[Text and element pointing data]
******************************

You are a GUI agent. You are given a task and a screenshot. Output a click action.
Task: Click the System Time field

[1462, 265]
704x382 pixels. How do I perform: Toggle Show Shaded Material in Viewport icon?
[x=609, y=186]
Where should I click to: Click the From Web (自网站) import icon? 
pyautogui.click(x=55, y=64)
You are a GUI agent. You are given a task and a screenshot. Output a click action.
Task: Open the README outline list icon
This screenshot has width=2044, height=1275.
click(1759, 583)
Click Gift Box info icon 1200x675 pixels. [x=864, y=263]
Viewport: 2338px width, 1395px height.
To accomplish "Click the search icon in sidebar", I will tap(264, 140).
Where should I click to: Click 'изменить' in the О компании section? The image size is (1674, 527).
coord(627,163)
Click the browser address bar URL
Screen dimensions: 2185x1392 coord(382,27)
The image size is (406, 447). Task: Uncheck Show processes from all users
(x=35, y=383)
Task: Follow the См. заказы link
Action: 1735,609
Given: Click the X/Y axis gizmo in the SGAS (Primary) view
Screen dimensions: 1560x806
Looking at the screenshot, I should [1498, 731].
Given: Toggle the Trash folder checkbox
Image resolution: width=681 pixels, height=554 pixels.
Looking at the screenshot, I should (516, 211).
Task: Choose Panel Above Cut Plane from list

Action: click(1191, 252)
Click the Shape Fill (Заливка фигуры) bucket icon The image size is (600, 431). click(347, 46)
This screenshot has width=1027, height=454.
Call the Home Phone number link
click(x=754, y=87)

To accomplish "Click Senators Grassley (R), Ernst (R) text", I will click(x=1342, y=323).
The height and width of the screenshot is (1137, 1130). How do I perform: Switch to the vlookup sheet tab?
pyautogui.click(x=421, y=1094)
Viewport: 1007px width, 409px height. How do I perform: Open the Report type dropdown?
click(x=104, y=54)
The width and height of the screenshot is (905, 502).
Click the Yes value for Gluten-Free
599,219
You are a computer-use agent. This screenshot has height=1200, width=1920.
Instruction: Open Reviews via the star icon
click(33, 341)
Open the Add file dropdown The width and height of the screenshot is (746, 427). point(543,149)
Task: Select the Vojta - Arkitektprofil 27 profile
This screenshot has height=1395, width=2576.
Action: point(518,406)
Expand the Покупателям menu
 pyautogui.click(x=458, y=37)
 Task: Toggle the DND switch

******************************

[YOUR INSTRUCTIONS] Can you reproduce verbatim the part of the data above that opens with the line containing "will click(x=1342, y=323)." and closes with the line containing "click(x=104, y=54)", including both of those lines?

[EXERCISE ANSWER]
To accomplish "Click Senators Grassley (R), Ernst (R) text", I will click(x=1342, y=323).
The height and width of the screenshot is (1137, 1130). How do I perform: Switch to the vlookup sheet tab?
pyautogui.click(x=421, y=1094)
Viewport: 1007px width, 409px height. How do I perform: Open the Report type dropdown?
click(x=104, y=54)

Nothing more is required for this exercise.